◆ MATERIAL FOR THIS TASK
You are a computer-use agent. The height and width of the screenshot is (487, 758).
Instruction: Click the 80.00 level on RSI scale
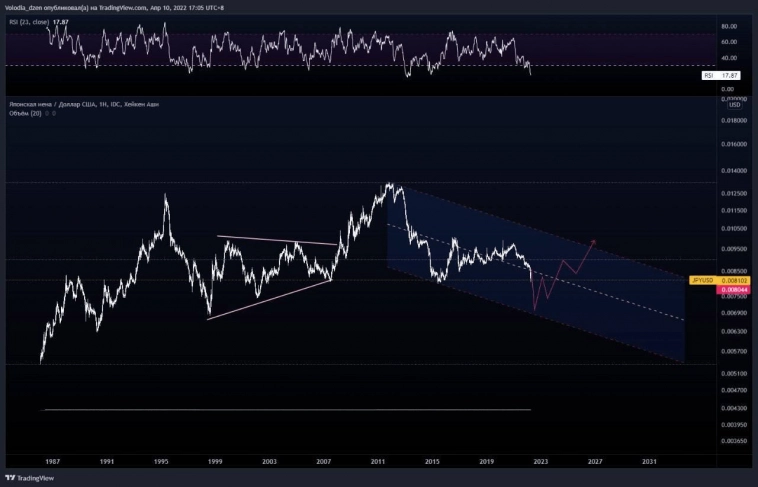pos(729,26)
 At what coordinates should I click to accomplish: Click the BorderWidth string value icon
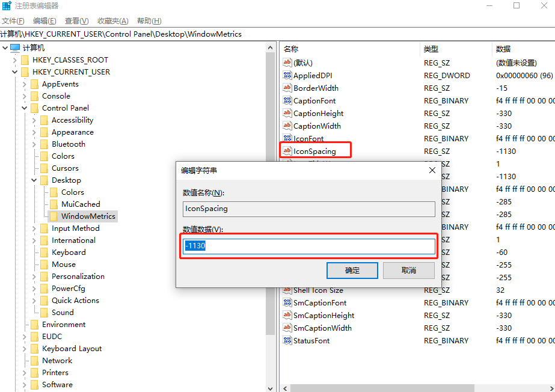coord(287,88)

◆ TASK DETAILS
The records above are to be duplicated exactly, pictures left out.

◆ ANSWER TO THE PROBLEM
You are a computer-use agent. The height and width of the screenshot is (487, 758).
Instruction: Click the 80.00 level on RSI scale
pos(729,26)
 At what coordinates should I click to accomplish: Click the BorderWidth string value icon
coord(287,88)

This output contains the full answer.